**What you will do:**
Transcribe the passage on living soil ingredients, reproducing the stretch from "Ok, 3/4 of the" through "mean they’re superior." with no changes.

Origins of Living Soil Ingredients
First off, living soil is no more environmentally friendly than rockwool.
Ok, 3/4 of the people reading this just threw their phone across the room or started cursing my name. But just think about where all those organic ingredients come from. Just because they are natural ingredients doesn’t mean they’re superior.
Almost every specialty organic ingredient is strip mined. Somebody rolls onto a piece of land, sets up conveyors and starts digging a hole. They get all the gypsum or bat guano or whatever else out and maybe they fill the hole back up. Maybe they just walk away. Not the most environmentally friendly.
For instance, bat guano is one of the most loved organic ingredients by living soil farmers. However they don’t just sweep up the fresh bat poop on the floor of caves. They find areas around the planet where bats are living, and tear them apart top to bottom.

**Data:**
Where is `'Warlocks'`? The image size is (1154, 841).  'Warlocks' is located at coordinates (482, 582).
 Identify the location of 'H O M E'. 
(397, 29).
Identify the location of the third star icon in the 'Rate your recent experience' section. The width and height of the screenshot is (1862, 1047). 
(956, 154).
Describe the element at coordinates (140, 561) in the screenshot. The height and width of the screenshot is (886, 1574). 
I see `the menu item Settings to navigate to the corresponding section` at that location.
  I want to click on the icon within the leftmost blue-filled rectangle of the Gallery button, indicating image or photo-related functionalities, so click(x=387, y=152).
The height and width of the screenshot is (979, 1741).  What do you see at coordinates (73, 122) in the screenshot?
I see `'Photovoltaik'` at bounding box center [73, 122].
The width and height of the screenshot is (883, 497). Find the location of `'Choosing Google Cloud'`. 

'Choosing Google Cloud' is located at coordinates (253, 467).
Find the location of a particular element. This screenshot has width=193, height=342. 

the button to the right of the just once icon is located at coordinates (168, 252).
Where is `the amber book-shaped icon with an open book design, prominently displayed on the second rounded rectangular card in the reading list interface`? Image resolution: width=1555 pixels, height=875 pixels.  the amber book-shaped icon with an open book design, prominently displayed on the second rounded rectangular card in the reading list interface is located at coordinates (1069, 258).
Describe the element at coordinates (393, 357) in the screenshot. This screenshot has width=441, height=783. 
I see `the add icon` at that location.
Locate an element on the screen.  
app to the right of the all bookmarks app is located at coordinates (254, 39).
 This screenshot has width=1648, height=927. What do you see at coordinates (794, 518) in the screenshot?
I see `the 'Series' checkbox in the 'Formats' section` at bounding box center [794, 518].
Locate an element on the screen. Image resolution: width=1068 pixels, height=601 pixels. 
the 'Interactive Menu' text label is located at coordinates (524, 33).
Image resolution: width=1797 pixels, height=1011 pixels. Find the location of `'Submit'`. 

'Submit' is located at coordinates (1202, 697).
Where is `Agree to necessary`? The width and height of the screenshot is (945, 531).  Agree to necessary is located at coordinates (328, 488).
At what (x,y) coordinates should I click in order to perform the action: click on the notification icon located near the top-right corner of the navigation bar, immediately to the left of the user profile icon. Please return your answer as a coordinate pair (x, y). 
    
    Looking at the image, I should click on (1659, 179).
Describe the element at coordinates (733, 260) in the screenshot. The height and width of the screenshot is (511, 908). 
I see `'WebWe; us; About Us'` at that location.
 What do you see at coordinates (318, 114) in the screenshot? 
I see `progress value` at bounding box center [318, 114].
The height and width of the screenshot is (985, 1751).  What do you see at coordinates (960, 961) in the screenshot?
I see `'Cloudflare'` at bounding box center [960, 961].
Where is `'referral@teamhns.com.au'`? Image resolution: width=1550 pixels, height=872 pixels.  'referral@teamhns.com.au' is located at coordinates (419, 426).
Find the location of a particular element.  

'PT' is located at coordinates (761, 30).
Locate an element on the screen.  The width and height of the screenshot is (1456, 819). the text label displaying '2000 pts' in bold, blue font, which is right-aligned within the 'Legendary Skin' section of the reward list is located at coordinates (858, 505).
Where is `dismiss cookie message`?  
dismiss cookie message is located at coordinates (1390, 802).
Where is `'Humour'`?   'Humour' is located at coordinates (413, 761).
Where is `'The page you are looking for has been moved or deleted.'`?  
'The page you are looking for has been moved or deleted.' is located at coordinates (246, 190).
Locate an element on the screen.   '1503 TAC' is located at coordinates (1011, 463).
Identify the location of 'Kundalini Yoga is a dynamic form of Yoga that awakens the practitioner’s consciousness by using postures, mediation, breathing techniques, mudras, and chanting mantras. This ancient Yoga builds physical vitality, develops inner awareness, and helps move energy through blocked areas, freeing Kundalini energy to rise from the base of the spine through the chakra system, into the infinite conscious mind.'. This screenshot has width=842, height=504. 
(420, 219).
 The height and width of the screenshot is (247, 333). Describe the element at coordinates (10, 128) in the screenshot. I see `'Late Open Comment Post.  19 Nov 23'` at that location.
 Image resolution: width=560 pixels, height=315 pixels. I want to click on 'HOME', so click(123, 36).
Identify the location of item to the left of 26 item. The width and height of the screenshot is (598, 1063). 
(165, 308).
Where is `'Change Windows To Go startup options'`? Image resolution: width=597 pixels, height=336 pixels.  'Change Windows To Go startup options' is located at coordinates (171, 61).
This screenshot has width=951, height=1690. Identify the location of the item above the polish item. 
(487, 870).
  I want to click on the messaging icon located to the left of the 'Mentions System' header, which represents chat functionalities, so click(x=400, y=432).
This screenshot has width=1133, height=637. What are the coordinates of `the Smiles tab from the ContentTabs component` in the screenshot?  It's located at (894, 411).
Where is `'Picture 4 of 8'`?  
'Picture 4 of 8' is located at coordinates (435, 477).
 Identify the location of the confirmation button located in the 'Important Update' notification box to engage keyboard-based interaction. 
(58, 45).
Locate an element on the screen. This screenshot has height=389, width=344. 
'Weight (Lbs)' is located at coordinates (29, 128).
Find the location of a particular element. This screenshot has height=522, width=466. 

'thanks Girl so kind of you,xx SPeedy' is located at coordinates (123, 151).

**Reply to the task:**
Ok, 3/4 of the people reading this just threw their phone across the room or started cursing my name. But just think about where all those organic ingredients come from. Just because they are natural ingredients doesn’t mean they’re superior.